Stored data
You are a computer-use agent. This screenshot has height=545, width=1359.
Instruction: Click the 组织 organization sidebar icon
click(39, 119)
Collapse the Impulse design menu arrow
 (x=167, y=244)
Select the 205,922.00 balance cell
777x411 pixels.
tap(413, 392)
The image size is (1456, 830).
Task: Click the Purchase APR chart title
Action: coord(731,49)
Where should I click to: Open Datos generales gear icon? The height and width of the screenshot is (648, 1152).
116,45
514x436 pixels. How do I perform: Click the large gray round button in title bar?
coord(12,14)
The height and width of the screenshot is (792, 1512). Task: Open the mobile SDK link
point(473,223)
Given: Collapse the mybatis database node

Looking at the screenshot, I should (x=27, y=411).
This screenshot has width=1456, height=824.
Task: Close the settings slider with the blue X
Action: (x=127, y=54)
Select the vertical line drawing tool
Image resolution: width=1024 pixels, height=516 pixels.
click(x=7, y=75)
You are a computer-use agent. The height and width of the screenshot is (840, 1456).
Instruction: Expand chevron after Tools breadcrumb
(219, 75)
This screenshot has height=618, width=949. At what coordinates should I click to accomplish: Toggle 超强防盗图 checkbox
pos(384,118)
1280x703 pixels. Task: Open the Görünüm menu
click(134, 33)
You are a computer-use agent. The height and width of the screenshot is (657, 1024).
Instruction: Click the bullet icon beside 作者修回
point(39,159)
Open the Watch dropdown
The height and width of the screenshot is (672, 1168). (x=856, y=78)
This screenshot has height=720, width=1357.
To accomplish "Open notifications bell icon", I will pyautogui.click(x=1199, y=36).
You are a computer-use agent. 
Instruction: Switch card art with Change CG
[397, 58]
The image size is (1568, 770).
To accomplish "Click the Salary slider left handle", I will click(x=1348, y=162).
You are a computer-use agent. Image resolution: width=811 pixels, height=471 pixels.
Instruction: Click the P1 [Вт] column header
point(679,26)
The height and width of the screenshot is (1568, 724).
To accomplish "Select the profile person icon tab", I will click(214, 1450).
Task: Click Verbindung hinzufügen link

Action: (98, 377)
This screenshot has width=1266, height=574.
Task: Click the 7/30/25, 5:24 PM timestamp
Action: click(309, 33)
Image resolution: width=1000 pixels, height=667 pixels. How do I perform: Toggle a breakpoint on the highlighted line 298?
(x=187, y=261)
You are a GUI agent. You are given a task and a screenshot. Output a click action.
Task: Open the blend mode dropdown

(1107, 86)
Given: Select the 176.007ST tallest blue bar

To do
Repeat the line containing "You are a GUI" and all subsequent lines through the final line of the data, exactly and with no others.

Answer to the problem
You are a GUI agent. You are given a task and a screenshot. Output a click action.
Task: Open the blend mode dropdown

(1107, 86)
Given: Select the 176.007ST tallest blue bar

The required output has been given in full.